* Teks Halaman:
Truth Telling Sebuah Keharusan (KKR Aceh)

in #aceh8 years ago

IMG_20170915_081529[1].jpg

Oleh : Afrizal Sukon
Konflik vertikal antara Gerakan Aceh Merdeka (GAM) dan Pemerintah Republik Indonesia (RI), sudah lama “berakhir” dengan ditandatangani Memorandum of Understanding (MoU)/nota kesepahaman di Helsinki Firlandia tahun 2005 silam, dengan kata lain perdamaian atas konflik senjata telah terwujud dengan berbagai kesepakatan yang kemudian “wajib” dipenuhi bersama.

Dalam perhelatan konflik senjata (1976-2005), sudah tentu menimbulkan korban baik materi maupun nyawa manusia yang berada dalam wilayah konflik, warga sipil yang seharusnya dilindungi malah cenderung menjadi korban, dalam cacatan sejarah Aceh rejim orde baru di bawah kendali Soeharto terdapat banyak dosa atas hilangnya nyawa manusia, kemudian dilanjutkan oleh beberapa presiden penggantinya dalam upaya pemberangusan separatis yang katanya “demi NKRI”, sedangkan warga sipil kian dijadikan objek kejahatan aparat negara, yang tujuannya untuk memberikan tekanan psikologi bagi kelompok separatis GAM.

* Daftar Tugas:
**A.** Tentukan apakah setiap pernyataan berikut sesuai dengan teks tentang KKR Aceh, lalu jawab ya atau tidak disertai kutipan persis dari teks yang menjadi penentunya: (i) konflik senjata berlangsung dari tahun 1976 sampai 2005; (ii) warga sipil terlindungi selama konflik; (iii) tekanan psikologi ditujukan kepada kelompok separatis GAM.
**B.** Sunting entri mulai dari baris yang memuat "Select the Trusted" sampai baris yang memuat "(x=69, y=411)" dengan mengganti "thumbnail image" menjadi "preview image" tanpa mengubah bagian lain. Tuliskan hanya baris-baris tersebut.
Teks dan entri tidak memiliki hubungan satu sama lain.

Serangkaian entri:
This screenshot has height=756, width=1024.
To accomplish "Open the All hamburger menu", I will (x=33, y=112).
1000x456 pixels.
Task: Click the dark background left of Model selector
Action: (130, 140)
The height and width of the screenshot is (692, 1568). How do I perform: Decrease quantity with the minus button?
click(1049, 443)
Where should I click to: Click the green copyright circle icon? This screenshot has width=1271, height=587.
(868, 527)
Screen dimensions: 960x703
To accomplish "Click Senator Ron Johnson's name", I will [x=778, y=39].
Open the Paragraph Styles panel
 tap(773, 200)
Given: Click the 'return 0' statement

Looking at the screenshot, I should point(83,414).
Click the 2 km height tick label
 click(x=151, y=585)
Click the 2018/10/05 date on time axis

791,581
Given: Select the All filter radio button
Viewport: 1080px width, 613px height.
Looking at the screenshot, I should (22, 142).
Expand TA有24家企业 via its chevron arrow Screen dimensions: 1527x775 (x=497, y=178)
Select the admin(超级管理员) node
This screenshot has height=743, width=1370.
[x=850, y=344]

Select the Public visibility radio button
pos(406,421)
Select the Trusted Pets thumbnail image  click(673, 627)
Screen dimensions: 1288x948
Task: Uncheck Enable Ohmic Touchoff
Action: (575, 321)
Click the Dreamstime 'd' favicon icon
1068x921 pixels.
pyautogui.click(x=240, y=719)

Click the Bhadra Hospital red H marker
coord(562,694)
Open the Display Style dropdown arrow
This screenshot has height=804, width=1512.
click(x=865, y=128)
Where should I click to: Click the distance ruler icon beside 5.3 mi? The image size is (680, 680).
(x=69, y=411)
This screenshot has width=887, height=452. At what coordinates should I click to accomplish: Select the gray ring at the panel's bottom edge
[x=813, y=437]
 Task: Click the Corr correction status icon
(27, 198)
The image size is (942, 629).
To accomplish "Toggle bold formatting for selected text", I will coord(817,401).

* Jawaban Tiap Tugas:
**A.**
(i) Ya: "Dalam perhelatan konflik senjata (1976-2005)"
(ii) Tidak: "warga sipil yang seharusnya dilindungi malah cenderung menjadi korban"
(iii) Ya: "yang tujuannya untuk memberikan tekanan psikologi bagi kelompok separatis GAM"

**B.**
Select the Trusted Pets preview image  click(673, 627)
Screen dimensions: 1288x948
Task: Uncheck Enable Ohmic Touchoff
Action: (575, 321)
Click the Dreamstime 'd' favicon icon
1068x921 pixels.
pyautogui.click(x=240, y=719)

Click the Bhadra Hospital red H marker
coord(562,694)
Open the Display Style dropdown arrow
This screenshot has height=804, width=1512.
click(x=865, y=128)
Where should I click to: Click the distance ruler icon beside 5.3 mi? The image size is (680, 680).
(x=69, y=411)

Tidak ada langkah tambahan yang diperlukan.